Andrei (Franco) Georgescu

Personal information
- Full name: Andrei Francesco Georgescu
- Date of birth: 12 March 1983 (age 43)
- Place of birth: Bucharest, Romania
- Height: 1.78 m (5 ft 10 in)
- Position: Forward

Youth career
- Dinamo Bucuresti

Senior career*
- Years: Team / Apps / (Gls)
- Coresi
- Olimpia Ramnicu Sarat
- North Athletic
- 2005–2008: Bray Wanderers / 58 / (13)
- 2008: → Shelbourne (loan) / 4 / (0)
- 2009: Belgrove
- 2009: Shelbourne / 1 / (0)
- 2009: Athlone Town / 12 / (2)
- 2010: Bray Wanderers / 3 / (0)
- 2011: Drogheda United / 0 / (0)

= Andrei Georgescu =

Romanian footballer

Andrei (Franco) Georgescu (born 12 March 1983) is a Romanian former professional footballer who played as a forward.

==Career==
Georgescu was born in Bucharest, Romania. A former Dinamo Bucharest youth player, he also played for Coresi and Olimpia Ramnicu Sarat in his home country.

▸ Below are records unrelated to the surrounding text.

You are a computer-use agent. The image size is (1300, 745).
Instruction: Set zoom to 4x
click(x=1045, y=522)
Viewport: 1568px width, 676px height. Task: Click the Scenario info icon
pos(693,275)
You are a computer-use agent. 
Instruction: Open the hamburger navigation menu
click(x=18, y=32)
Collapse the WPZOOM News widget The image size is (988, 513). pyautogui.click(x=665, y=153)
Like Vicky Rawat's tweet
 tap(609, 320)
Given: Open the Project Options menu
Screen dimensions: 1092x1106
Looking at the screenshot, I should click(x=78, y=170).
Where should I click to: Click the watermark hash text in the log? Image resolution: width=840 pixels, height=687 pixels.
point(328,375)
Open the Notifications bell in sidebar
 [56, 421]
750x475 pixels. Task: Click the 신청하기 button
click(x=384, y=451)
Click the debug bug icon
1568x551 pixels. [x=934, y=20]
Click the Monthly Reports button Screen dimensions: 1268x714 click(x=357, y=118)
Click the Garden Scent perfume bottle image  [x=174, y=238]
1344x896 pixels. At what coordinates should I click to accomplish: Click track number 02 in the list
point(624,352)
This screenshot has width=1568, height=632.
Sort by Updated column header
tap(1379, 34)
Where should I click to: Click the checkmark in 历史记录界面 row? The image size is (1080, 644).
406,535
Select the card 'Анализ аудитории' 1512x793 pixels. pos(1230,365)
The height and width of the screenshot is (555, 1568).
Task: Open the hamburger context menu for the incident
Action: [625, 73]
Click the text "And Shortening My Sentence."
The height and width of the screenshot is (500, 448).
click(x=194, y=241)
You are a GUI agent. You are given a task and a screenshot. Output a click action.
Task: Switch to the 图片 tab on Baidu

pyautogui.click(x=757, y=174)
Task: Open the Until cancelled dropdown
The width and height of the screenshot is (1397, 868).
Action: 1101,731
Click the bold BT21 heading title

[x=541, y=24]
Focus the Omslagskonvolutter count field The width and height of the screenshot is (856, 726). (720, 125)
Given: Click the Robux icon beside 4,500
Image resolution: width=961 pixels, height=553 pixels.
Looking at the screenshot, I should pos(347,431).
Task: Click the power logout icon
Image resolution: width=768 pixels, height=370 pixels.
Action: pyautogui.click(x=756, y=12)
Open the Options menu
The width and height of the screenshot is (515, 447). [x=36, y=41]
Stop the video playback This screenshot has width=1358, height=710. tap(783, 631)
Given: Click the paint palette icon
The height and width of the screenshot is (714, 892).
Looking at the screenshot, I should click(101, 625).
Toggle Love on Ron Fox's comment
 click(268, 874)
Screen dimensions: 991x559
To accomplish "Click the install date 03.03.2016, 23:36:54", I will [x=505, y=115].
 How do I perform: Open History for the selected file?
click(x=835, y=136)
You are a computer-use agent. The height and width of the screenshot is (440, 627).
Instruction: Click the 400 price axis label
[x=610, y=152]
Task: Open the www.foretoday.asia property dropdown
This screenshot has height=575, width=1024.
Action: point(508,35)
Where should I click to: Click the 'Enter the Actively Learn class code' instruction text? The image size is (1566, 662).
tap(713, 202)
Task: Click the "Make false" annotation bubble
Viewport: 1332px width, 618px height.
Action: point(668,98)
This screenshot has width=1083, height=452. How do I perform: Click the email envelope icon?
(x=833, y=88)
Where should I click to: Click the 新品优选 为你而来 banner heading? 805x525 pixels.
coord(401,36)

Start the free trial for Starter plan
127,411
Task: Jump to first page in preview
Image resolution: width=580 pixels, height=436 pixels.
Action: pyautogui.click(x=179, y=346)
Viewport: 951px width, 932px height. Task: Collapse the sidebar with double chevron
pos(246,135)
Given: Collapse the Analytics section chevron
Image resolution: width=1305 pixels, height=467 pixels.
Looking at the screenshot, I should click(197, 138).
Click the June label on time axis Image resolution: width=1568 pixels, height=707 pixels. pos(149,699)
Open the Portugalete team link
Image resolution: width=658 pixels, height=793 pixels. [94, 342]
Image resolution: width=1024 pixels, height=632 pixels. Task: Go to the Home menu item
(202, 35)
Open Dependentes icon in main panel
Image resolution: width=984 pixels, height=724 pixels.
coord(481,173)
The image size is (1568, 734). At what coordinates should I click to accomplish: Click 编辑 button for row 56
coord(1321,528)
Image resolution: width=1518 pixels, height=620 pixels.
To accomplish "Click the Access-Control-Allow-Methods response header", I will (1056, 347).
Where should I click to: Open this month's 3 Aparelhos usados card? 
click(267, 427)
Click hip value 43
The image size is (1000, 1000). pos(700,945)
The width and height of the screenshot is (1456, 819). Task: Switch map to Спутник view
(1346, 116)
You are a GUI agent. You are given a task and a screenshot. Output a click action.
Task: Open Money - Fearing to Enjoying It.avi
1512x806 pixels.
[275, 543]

He signed for Bray Wanderers in July 2005 from Dublin AUL League side North Athletic. Georgescu who wears the squad number 9 at Bray made his debut for the Wicklow club on 15 July 2005 impressing to help the Seagulls to a 2–1 away victory over Waterford United. Georgescu, whose nickname is "Franco", became an instant favourite with Bray's supporters. He spent 3 years with Bray Wanderers until the 2008 season when he struggled to remain a permanent fixture in Bray's first team. As a result, Georgescu was loaned out to First Division title chasing side Shelbourne for the remainder of 2008. A combination of injuries and intense competition amongst Shelbourne's forward lineup saw Georgescu limited to 4 league appearances for Shels but nonetheless the Romanian striker showed glimpses of promise including scoring an equaliser for Shels in 1–1 friendly draw against English League 1 club Millwall. He made his competitive Shelbourne debut on 18 July 2008 in a 0–0 draw against Dundalk at Tolka Park. The striker joined Leinster Senior League Senior Division side Belgrove in early 2009 before he rejoined Shelbourne on 9 July 2009. Georgescu's second spell at Shelbourne lasted just two weeks and included 1 league appearance as a substitute. Georgescu joined First Division outfit Athlone Town in August 2009 and he scored 2 goals in 13 league and cup appearances for them that season.

Georgescu rejoined former club Bray Wanderers on 28 January 2010 but, after just 4 competitive appearances in his second spell, he parted ways with Bray in mid-season. In 2011 Franco retired from football and joined Dalkey United FC. He still coaches there now and he visits a number of schools around the dalkey area to teach them soccer.